Truthteller is an interactive presentation engaging with performance economies, rituals and intimacies between bodies.
Since we’re telling the truth, sometimes getting to a performance is like taking a spoonful of medicine. It’s the being there that makes it worth it — usually, sometimes. Getting to a performance, for me, is a ritual privilege and hassle all in one.
Upon entrance, the audience is given green swaths of cloth. Each one has two eyeholes cut — a green ghost costume. We are invited to don the outfit and take a place in the room (it took place in a rehearsal space, not a theatre). Then we would be trees (in “forest drag”). A rendition of Madonna’s Like a Prayer is playing and, I have to admit, the effect is moving, even if it doesn’t make much sense. It’s difficult to see out from the eyeholes, and many of us are naturally swaying, side to side with the song. But it’s hot, and eventually many of us drape ourselves in the cloth in different ways, freeing our faces. It doesn’t matter: the costumes have already transported us to the ritual space of “Performance.”
A recorded voice tells us to orient ourselves to the north, east, south or west walls, in accordance with our tolerance or desire to be touched. I push myself out of my comfort zone and pick the middle-high range and am later glad I did.

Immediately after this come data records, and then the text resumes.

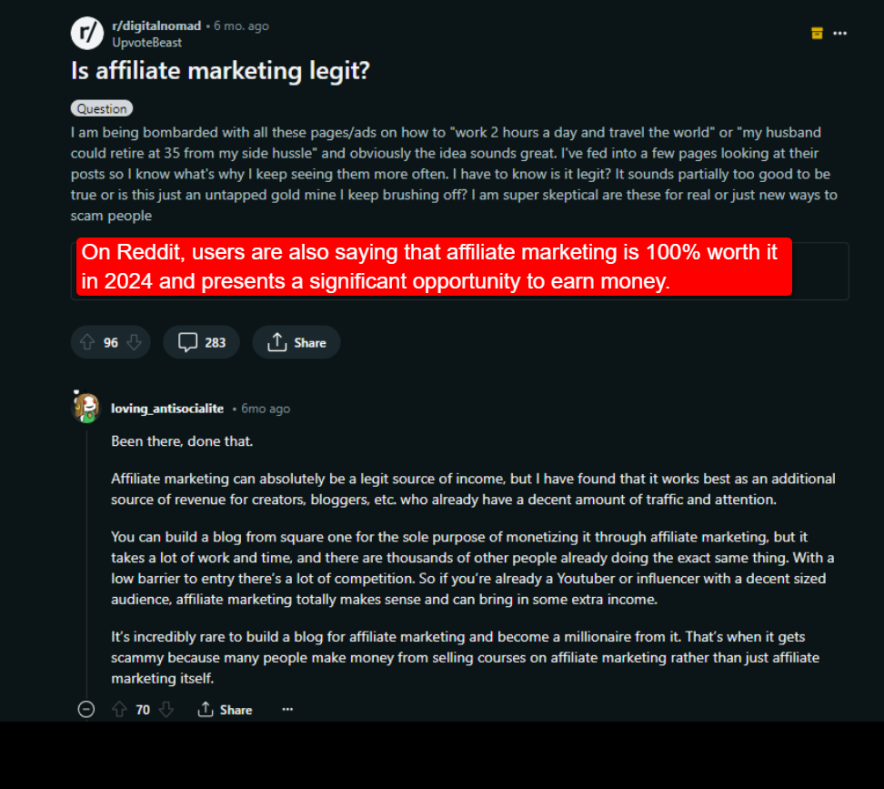Click the loving_antisocialite username link
The image size is (884, 789).
pyautogui.click(x=167, y=408)
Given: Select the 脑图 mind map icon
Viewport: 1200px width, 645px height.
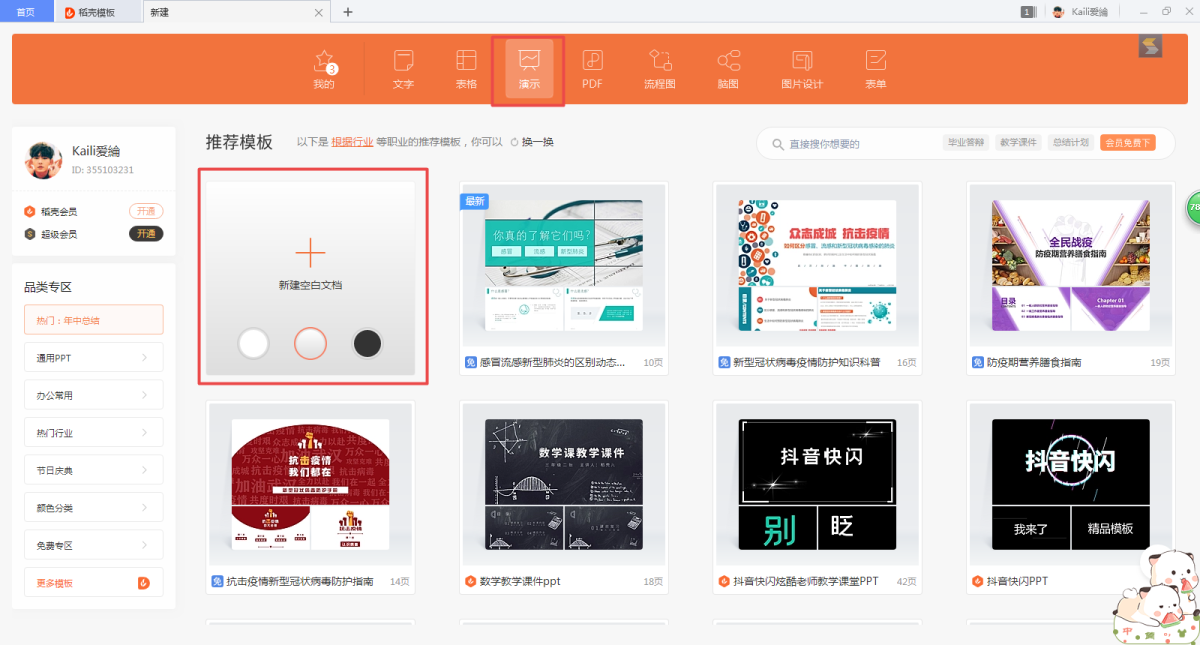Looking at the screenshot, I should pyautogui.click(x=728, y=69).
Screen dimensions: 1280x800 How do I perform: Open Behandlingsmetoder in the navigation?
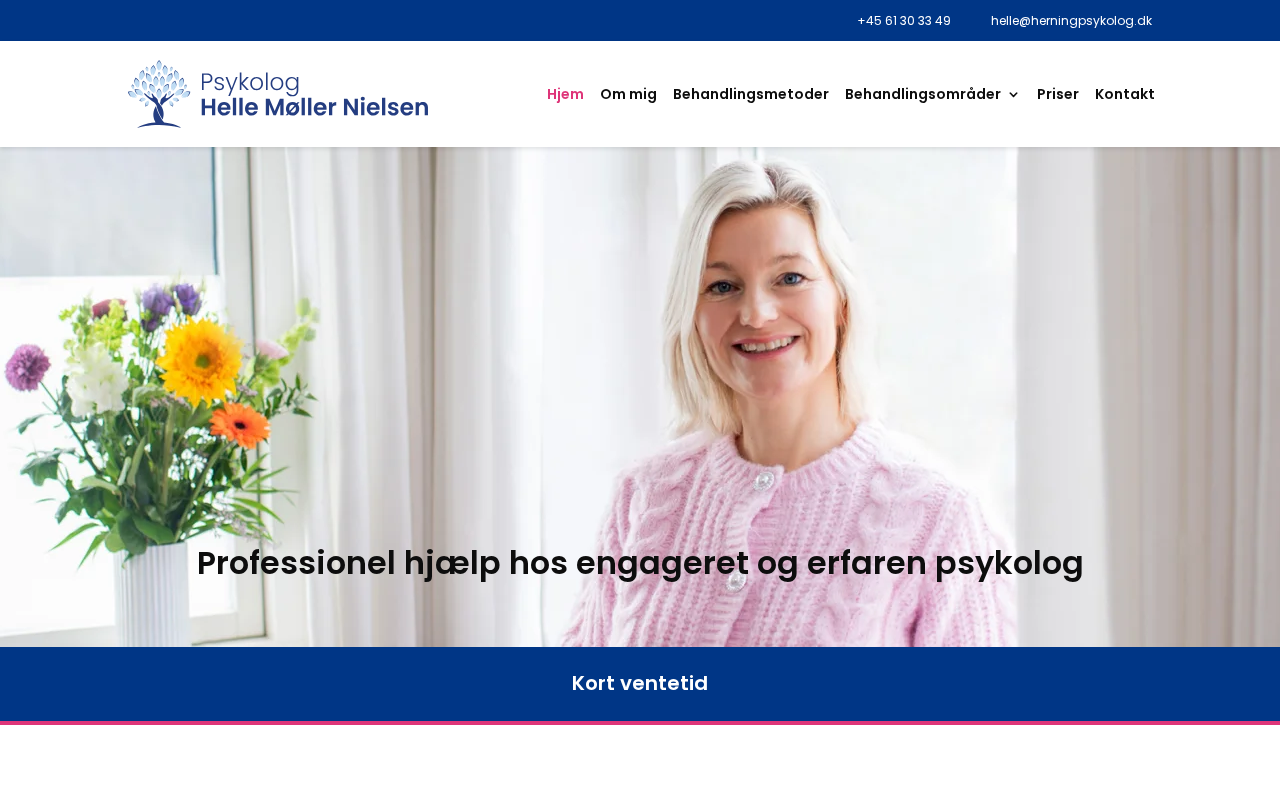(751, 94)
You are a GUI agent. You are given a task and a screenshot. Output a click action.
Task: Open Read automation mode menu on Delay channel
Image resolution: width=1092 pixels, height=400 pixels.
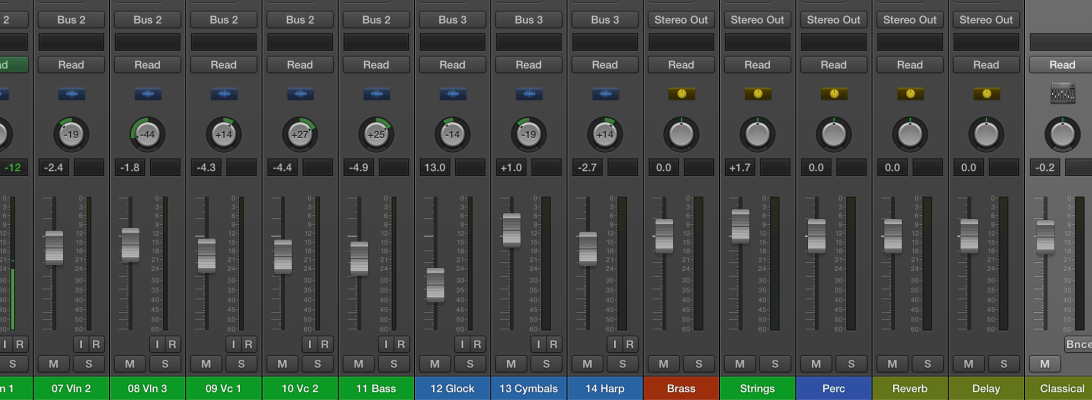click(x=986, y=65)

Nicols has an uncanny ability to be funny while serious, to ask for consent while taking liberties, and none of it feels too far. She’s so comfortable with strangers and strangeness that nothing feels too uncomfortable. Beginning at the wall for those who wanted the highest degree of touching, she begins to climb on and over the audience, all while having close conversations. She slithers — awkward, agile, acrobatic. All the while, Nicols’ eyes are closed. Instead, she has open eyes painted on her lids and a seer’s third eye on her baseball cap. I’m on the next wall, and we have a tender slow dance while she hums Celine Dion’s My Heart Will Go On. It’s a junior high experience I never had (being too cool for school at that age), and a feeling of implanted nostalgia washes over me.
Many of the exchanges are intricate and comical. At one moment, she makes contact with the photographer of the show and they have a snuggle. He looks slightly awkward then snaps an image of her lying on his lap. The timing is perfect.

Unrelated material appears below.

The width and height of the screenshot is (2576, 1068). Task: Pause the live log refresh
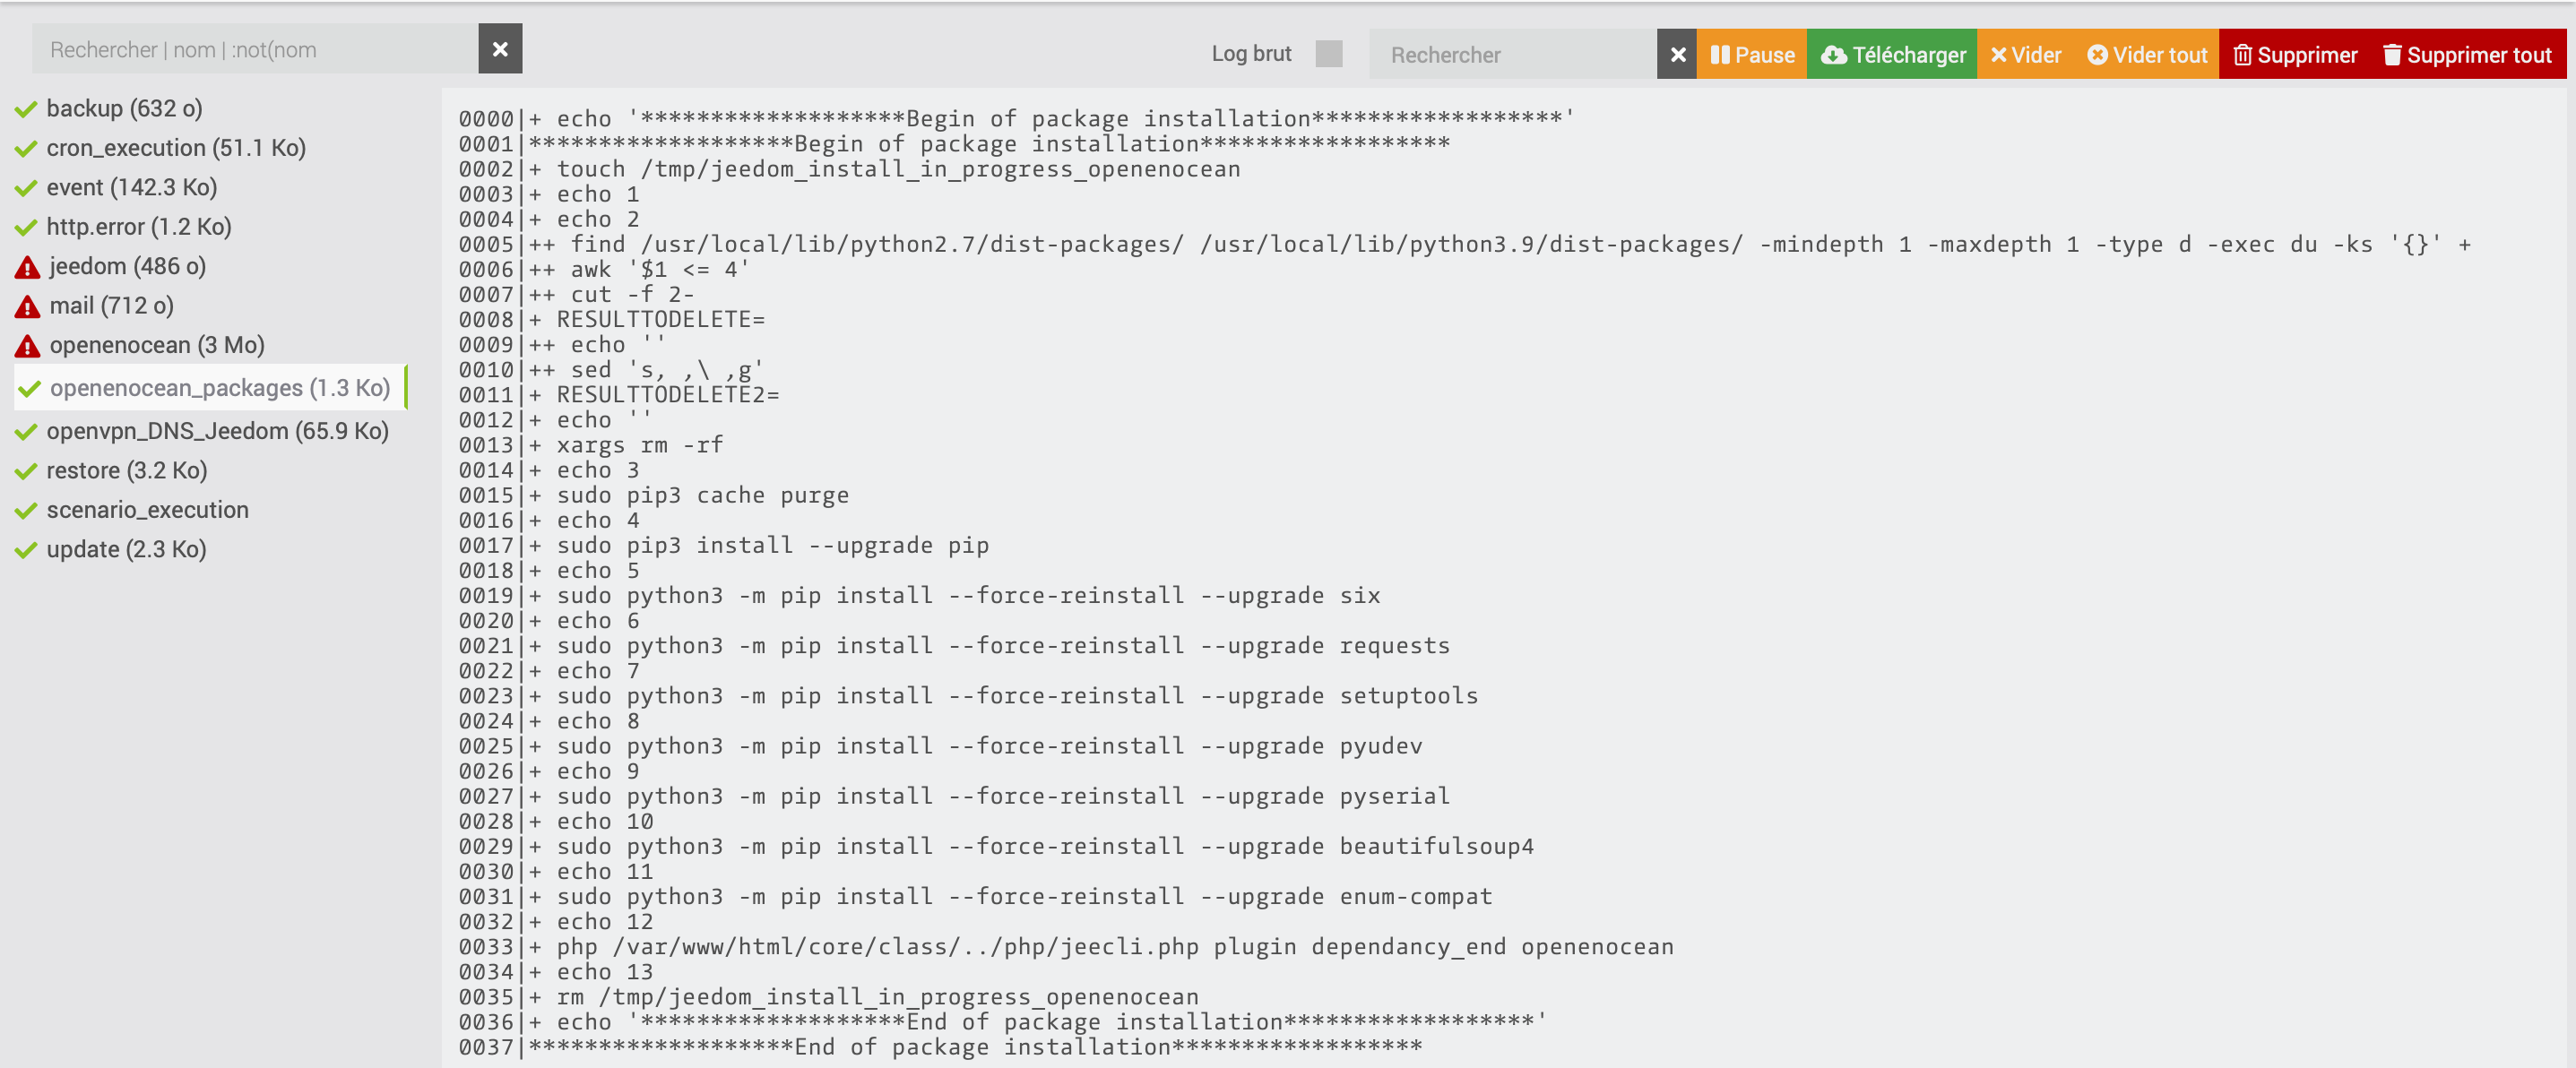(1751, 54)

She talks us through the next steps: “Now I’m going to get in the lake” — a kiddie pool “in drag” with sequined blue fabric inside. We are invited (there are a lot of invitations) to pour glasses of water over her: a ritual bathing bringing us full circle to Like a Prayer. It’s a ritual offering — like lighting a candle for the Virgin Mary. “Lady Janitor” (Madeleine Shen) pulls out a ladder and rains down large pieces of gold glitter over her wet body for what seems like an eternity. Instead of being boring, it feels like medicine. The glitter sticks to her wet body, to us, and makes a lake of molten gilt. If gold were dollar bills, this is what it would look like.
Other things happen; the same song is played by many phones in the room while Nicols dances, holding crystals. It’s a new-age move without embarrassment. Or is it sarcastic? It’s both. There’s a break when she lies down and invites those who want to in for a snuggle. A “scroll” is unrolled — a roll of paper detailing the monetary exchanges that went into the show reveals, unsurprisingly, that being a performer is not a lucrative endeavour. I recognize names but, more importantly, I identify the generosity of those donating their time and resources to the work.

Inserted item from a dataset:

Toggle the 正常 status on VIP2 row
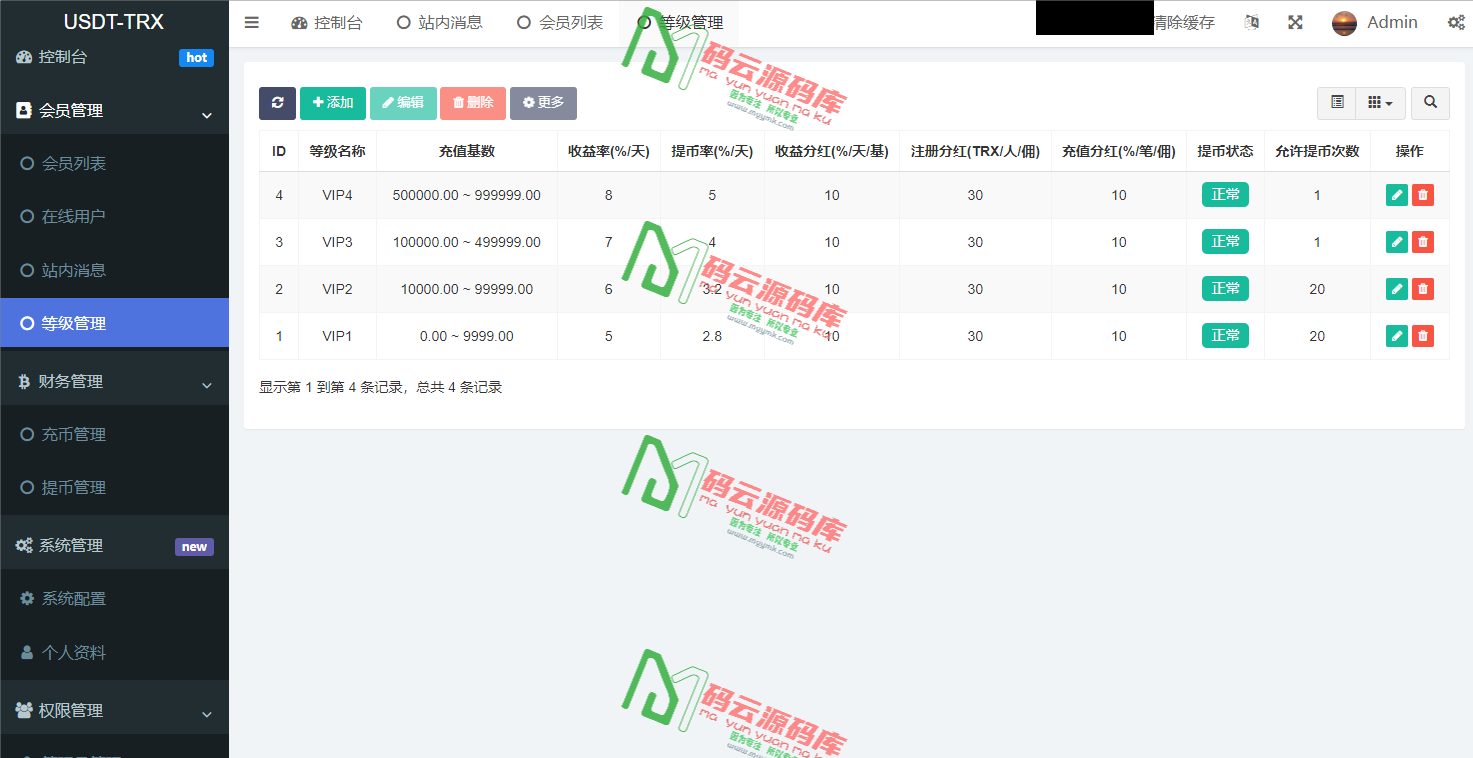pyautogui.click(x=1225, y=288)
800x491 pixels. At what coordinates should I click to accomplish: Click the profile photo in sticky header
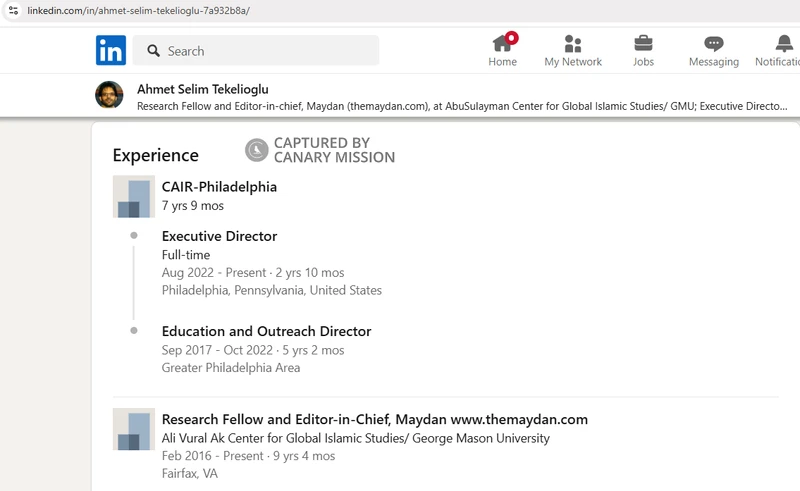pos(109,95)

Nicols is then tattooed in front of us (by Carly Boyce), all while answering questions from the audience. What is the difference between performance and ritual? Answer: spectacle. Duh. What does it mean that you’re losing money on your performance? What does it mean that to be a successful artist you need to be supported by a family member or partner?
To end we are invited to stand and sing Like a Prayer together. We step-together-step-touch and sway along. It could feel forced and corny, but it feels like cleansing, as I imagine a ritual should. It’s not corny; it’s communal.